Andreas Jaeger 23d59cf7a0 FirstApp: Edits section2
Wrap overlong lines, follow markup conventions.

Co-Authored-By: Diane Fleming <diflemin@cisco.com>
Change-Id: I4b2321dd8bbc66cf7ab84aace7a24dd6fe041bfe
2015-04-24 03:57:07 +00:00

23 KiB

Introduction to the fractals application architecture

This tutorial works with a scalable cloud application that generates fractals - beautiful images made using only mathematics, like the following image.

This section introduces the application architecture and explains how it was designed to take advantage of cloud features in general and OpenStack in particular. It also describes some commands in the previous section.

(for Nick) Improve the architecture discussion.

dotnet

Warning

This section has not yet been completed for the .NET SDK.

fog

Warning

This section has not yet been completed for the fog SDK.

jclouds

Warning

This section has not yet been completed for the jclouds SDK.

node

Warning

This section has not yet been completed for the pkgcloud SDK.

openstacksdk

Warning

This section has not yet been completed for the OpenStack SDK.

phpopencloud

Warning

This section has not yet been completed for the PHP-OpenCloud SDK.

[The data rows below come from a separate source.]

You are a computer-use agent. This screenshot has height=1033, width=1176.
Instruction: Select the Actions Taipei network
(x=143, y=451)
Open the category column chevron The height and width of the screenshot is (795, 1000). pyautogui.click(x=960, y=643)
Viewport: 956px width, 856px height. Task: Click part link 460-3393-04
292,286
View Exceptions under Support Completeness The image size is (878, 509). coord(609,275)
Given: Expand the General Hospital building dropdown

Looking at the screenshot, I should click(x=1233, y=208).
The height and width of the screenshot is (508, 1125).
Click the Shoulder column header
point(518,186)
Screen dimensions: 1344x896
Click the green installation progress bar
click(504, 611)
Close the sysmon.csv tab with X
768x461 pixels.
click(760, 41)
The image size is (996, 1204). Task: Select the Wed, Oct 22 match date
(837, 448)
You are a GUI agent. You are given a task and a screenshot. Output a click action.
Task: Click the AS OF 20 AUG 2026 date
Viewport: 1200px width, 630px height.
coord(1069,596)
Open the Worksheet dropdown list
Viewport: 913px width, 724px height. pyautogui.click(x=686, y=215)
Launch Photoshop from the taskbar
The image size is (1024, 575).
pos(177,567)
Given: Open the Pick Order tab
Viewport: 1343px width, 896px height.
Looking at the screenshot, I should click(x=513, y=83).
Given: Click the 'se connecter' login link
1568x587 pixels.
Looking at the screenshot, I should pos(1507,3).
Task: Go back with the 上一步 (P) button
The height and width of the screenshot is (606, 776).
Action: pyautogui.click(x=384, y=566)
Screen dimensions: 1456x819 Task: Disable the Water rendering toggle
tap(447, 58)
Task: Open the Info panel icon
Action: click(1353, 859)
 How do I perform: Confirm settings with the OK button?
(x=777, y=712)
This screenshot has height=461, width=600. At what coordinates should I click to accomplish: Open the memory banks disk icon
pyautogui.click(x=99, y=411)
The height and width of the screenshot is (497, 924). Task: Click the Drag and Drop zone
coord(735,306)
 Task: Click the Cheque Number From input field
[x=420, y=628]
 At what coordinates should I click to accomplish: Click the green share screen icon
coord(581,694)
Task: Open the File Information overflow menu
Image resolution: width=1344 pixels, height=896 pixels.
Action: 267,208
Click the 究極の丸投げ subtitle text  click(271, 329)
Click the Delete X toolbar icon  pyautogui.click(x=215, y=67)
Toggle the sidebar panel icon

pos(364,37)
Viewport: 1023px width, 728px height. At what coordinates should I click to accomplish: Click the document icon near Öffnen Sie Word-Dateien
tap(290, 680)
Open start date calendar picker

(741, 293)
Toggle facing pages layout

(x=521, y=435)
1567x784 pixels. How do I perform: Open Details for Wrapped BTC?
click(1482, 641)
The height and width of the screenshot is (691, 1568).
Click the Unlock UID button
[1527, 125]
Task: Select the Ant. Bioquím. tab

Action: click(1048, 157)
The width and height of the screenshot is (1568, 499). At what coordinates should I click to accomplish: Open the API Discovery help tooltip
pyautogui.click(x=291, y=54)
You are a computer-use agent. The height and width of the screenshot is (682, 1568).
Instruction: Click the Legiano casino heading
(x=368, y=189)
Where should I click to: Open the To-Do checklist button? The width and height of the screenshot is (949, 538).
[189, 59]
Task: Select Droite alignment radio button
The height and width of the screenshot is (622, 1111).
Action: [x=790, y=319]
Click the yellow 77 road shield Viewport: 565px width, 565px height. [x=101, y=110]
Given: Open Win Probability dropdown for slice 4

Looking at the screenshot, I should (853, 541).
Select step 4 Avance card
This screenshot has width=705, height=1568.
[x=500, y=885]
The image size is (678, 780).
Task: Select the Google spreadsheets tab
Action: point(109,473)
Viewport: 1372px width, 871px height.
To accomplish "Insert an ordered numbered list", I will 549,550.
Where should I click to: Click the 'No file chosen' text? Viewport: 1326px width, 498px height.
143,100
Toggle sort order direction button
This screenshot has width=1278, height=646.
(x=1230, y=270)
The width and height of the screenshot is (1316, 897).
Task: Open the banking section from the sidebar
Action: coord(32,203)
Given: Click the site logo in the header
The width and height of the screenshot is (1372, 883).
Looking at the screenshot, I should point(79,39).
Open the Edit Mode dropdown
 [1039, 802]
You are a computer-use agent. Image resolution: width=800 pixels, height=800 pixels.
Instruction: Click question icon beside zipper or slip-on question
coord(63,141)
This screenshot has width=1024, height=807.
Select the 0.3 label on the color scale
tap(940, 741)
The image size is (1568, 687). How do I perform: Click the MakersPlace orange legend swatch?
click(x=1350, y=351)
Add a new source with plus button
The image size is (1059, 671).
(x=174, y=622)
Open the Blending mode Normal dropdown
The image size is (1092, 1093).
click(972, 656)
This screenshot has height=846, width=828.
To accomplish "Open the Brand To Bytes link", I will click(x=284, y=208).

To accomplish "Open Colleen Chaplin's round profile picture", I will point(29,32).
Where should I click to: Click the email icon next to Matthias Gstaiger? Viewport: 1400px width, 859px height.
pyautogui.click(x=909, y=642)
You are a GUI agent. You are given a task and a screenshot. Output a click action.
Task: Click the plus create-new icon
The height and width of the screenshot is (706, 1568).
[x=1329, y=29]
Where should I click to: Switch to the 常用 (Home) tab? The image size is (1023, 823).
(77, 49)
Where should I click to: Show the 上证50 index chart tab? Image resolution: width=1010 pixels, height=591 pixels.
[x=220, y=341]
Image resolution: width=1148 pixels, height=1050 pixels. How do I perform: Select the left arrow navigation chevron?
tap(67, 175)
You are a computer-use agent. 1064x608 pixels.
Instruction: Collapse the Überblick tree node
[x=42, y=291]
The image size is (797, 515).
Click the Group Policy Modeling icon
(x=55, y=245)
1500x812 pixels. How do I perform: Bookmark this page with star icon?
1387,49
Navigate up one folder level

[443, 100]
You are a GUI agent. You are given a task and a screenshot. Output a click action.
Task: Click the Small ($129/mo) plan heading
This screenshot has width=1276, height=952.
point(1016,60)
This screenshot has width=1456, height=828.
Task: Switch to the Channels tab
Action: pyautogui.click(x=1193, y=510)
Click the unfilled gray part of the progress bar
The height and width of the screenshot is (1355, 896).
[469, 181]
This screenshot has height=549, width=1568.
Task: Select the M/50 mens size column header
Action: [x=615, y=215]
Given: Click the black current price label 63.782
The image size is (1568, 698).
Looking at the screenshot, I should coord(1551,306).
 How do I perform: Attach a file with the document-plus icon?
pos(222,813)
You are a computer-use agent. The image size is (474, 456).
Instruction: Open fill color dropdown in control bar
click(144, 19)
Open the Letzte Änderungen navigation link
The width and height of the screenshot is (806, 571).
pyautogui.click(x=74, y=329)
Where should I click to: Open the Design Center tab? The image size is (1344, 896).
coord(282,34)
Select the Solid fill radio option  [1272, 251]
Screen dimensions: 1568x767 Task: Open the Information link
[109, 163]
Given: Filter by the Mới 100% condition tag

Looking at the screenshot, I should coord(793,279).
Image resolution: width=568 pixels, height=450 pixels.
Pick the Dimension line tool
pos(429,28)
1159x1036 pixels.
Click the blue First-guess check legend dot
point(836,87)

Cloud application architecture principles

Cloud applications typically share several design principles. These principles influenced many Fractals application design decisions.

Modularity and micro-services

Micro-services are an important design pattern that helps achieve application modularity. Separating logical application functions into independent services simplifies maintenance and re-use. Decoupling components also makes it easier to selectively scale individual components, as required. Further, application modularity is a required feature of applications that scale out well and are fault tolerant.

Scalability

Cloud applications often use many small instances rather than a few large instances. Provided that an application is sufficiently modular, you can easily distribute micro-services across as many instances as required. This architecture enables an application to grow past the limit imposed by the maximum size of an instance. It's like trying to move a large number of people from one place to another; there's only so many people you can put on the largest bus, but you can use an unlimited number of buses or small cars, which provide just the capacity you need - and no more.

Fault tolerance

In cloud programming, there's a well-known analogy known as "cattle vs pets". If you haven't heard it before, it goes like this:

When you're dealing with pets, you name them and care for them and if they get sick, you nurse them back to health. Nursing pets back to health can be difficult and very time consuming. When you're dealing with cattle, you attach a numbered tag to their ear and if they get sick you put them down and move on.

That, as it happens, is the new reality of programming. Applications and systems used to be created on large, expensive servers, cared for by operations staff dedicated to keeping them healthy. If something went wrong with one of those servers, the staff's job was to do whatever it took to make it right again and save the server and the application.

In cloud programming, it's very different. Rather than large, expensive servers, you're dealing with virtual machines that are literally disposable; if something goes wrong, you shut it down and spin up a new one. There's still operations staff, but rather than nursing individual servers back to health, their job is to monitor the health of the overall system.

There are definite advantages to this architecture. It's easy to get a "new" server, without any of the issues that inevitably arise when a server has been up and running for months, or even years.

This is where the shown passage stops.